C'était sans compter sur moins de 900.000 Irlandais (54,3% des suffrages exprimés) qui ont refusé jeudi sa ratification.
Nicolas Sarkozy s'est efforcé de faire bonne figure. "Ça ne va pas simplifier la tâche de la présidence française mais pour être passionnant, c'est passionnant !" a-t-il dit. Le "non" irlandais est "une réalité politique" et "on doit l'accepter".
Paris, Berlin et d'autres capitales européennes ont cependant lancé vendredi un appel à la poursuite du processus de ratification du traité de Lisbonne par les autres pays de l'UE.
"Il faut que les autres continuent à ratifier (...) de façon à ce que cet incident irlandais ne devient pas une crise", a expliqué samedi le président français.
Il a précisé que le Premier ministre britannique Gordon Brown lui avait confirmé son intention d'aller de l'avant.
Hormis l'Irlande, huit pays n'ont pas encore ratifié le traité. S'ils le font, l'Irlande et ses 4,4 millions d'habitants se retrouveront face à 26 États représentant 495 millions de citoyens européens, fait valoir l'ex-ministre UMP des Affaires européennes Alain Lamassoure, un des rédacteurs du traité.
"Il faudra, peut-être dès la semaine prochaine au Conseil européen, demander aux dirigeants irlandais ce qu'ils proposent pour sortir de la crise", a-t-il déclaré à Reuters. "Le problème est en Irlande. Je n'imagine pas une seconde qu'on se mette à rédiger un nouveau texte. C'est fini, il y en a marre."
Alain Lamassoure n'exclut pas que des garanties soient proposées aux Irlandais, notamment en ce qui concerne la politique agricole, l'avortement, l'Alliance atlantique.
Mais pour lui comme pour l'actuel secrétaire d'État aux Affaires européennes Jean-Pierre Jouyet, il n'y a guère d'autre solution envisageable qu'un nouveau vote des Irlandais, qui ont déjà revoté en 2002 sur le traité de Nice rejeté en 2001.
"Nous reprendrons le dialogue avec nos amis irlandais (pour) voir quelles propositions ils peuvent accepter pour se prononcer une nouvelle fois sur ce traité", a déclaré Jean-Pierre Joyet.
Le Premier ministre irlandais Brian Cowen, lui, réclame du temps. "Il n'y pas de remède à court terme", a-t-il dit.
Quant au très eurosceptique président tchèque Vaclav Klaus il a estimé vendredi, à trois jours d'une visite de Nicolas Sarkozy à Prague, que le processus de ratification du traité de Lisbonne ne pouvait pas se poursuivre.
La République tchèque, qui succèdera à la France à la présidence de l'UE au premier semestre 2009, n'a elle-même pas encore ratifié le traité de Lisbonne.
Personne à Paris n'imagine en tout cas que le traité pourra être mis en application comme prévu le 1er janvier 2009, d'où de probables nouveaux retards dans la construction européenne.
Nicolas Sarkozy veut néanmoins tirer une autre leçon du vote irlandais, qui n'est selon lui ni un hasard ni une surprise mais un "appel à faire davantage, mieux (et) différemment".
"Beaucoup d'Européens ne comprennent pas la façon dont on construit l'Europe en ce moment.

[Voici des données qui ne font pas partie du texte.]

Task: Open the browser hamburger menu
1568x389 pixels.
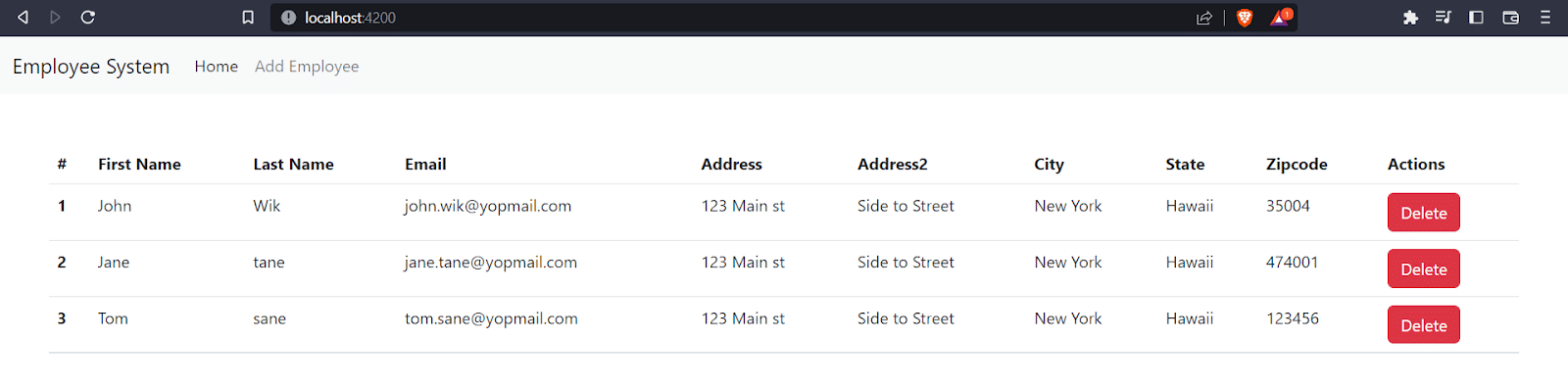Action: [1544, 17]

Il faut qu'on en tienne compte et qu'on en tienne compte très rapidement et qu'on change notre façon de faire l'Europe", a-t-il expliqué samedi.
Il a promis de prendre des initiatives au cours des six prochains mois, notamment en matière d'immigration et de "réponse européenne" à l'augmentation des prix du pétrole.
"Nous avons un devoir d'être plus efficaces au service de la vie quotidienne des Européens", a-t-il ajouté.
Reste à savoir, comme le pense le chef de la diplomatie italienne Franco Frattini, si le "non" irlandais n'entravera pas les décisions sur la sécurité, l'immigration, l'environnement, l'énergie - priorités de la présidence française.
Jean-Pierre Jouyet préfère croire que le "non" irlandais incitera les 27 à se concentrer sur les politiques communes "pour montrer que l'Europe continue à marcher".
"Cela ne va pas créer un bon climat mais les sujets prioritaires dégagés par la présidence française sont assez indépendants de la date d'application du traité de Lisbonne", estime pour sa part Alain Lamassoure.